One bridge later and we were in St. Augustine. We crossed another bridge, ogled at all the tall ships, passed the Alligator Farm, and turned at the entrance to Anastasia State Park just as the sun was setting. We registered, found our campsite, set up the tent, and went off on a futile search of showers. When we got back to our site I discovered my flipflops had given me blisters, which was a minor tragedy compared to Tom’s discovery: raccoons had gotten into his food and made off with about half his beef jerky and all his oatmeal. Tom called the ranger to ask for advice. The ranger said they’d had reports of “aggressive raccoons” and suggested we keep our food in a cooler or a car overnight.
Between exhaustion from the ride and frustration from the raccoons, we decided to forego our normal pancake dinner and just have jerky. Bad idea! Bicycle Tour Rule Number One (after always wear a helmet, keep your safety lights blinking, don’t lose the map, make eye contact with drivers, etc.) is: never skip dinner. Skipping dinner makes it more difficult to for me to cope with stress and keep my energy up the next day; every time I skipped dinner on this trip it took me 36-48 hours to recover from the calorie deficit. But, this night was early in the trip, and I still had a lot to learn.

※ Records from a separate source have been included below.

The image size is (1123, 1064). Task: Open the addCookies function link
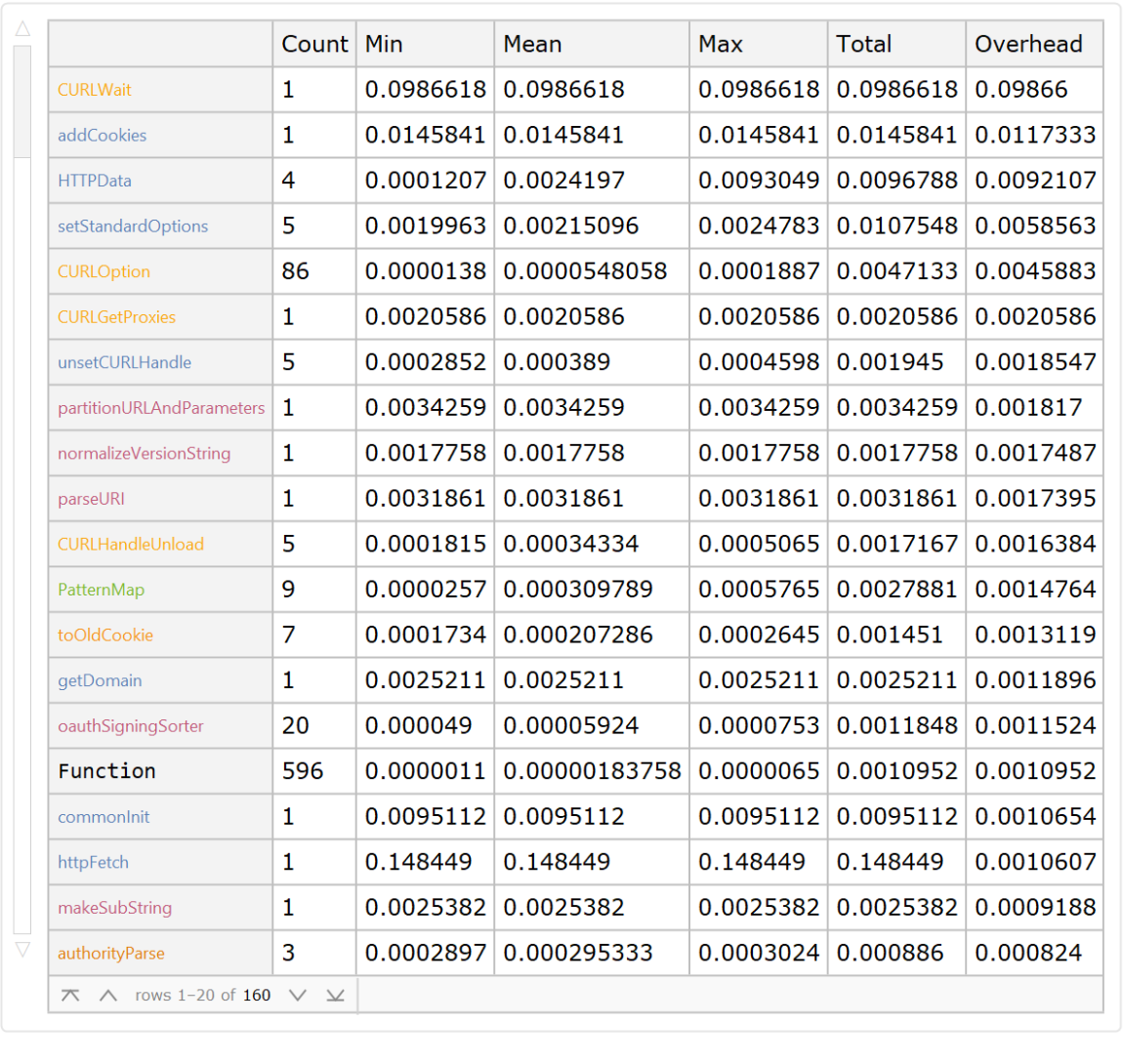102,136
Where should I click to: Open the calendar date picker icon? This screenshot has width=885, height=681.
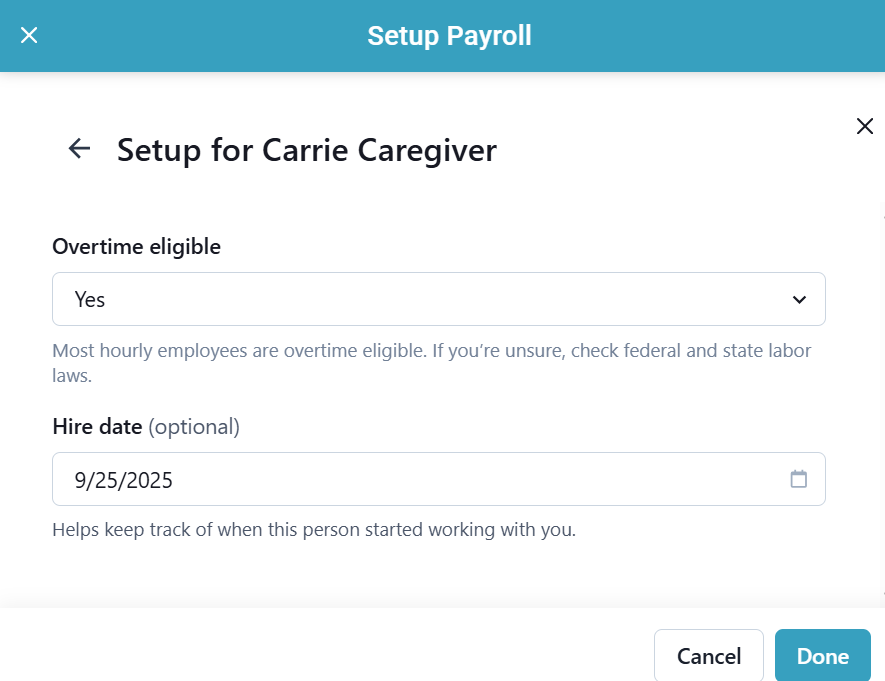click(798, 479)
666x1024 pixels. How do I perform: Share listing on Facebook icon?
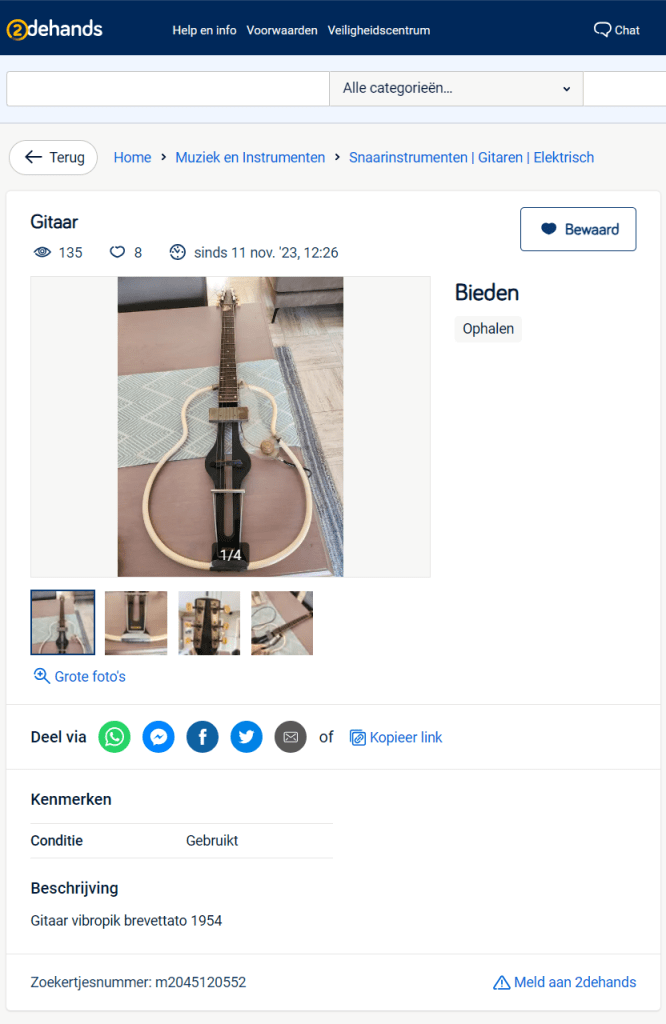point(202,737)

We showered and loaded the un-raccooned food into Tom’s dry bag and pannier, which we hoped would block some of the more tempting food smells, and nestled the bag and pannier in between our sleeping pads. To make space for our unexpected guest we slept with my feet beside Tom’s head and Tom’s feet beside my head. I burrowed deep into my sleep sack, glad I’d decided to invest in a 35-degree bag instead of trying to make do with my 50-degree summer liner. In the darkness, Tom wished me a happy six month anniversary (I’d forgotten about that!) and said that so far, this tour was the most difficult thing he’d ever done in his life. I fell asleep and dreamt all night of doing battle with talking raccoons.
Having learned from the soggy driftless disaster, I brought a MLD Rain Kilt and pair of MLD eVent Rain Mitts on this trip. Both performed well. The rain kilt kept rain and road spray off my chamois while also being well-ventilated. It packed down to practically nothing and, it should go without saying, is super easy to put on over cycling shoes. The rain mitts kept my hands dry but not too hot, although they’re roomy enough that I can layer them over winter gloves for a dry ride in cold weather. My only complaint about the kilt is that, because it’s slippery, it makes it difficult to stay in the saddle.
My Garmin was running on this leg but it ran out of memory later in the trip and erased this day’s data. On our next tour I’ll make sure to record the data in my journal at the end of the day (distance, elevation, average mph, etc.) and also hopefully find a way to upload the data file onto a mobile device. If I remember correctly, our mileage today was around 58.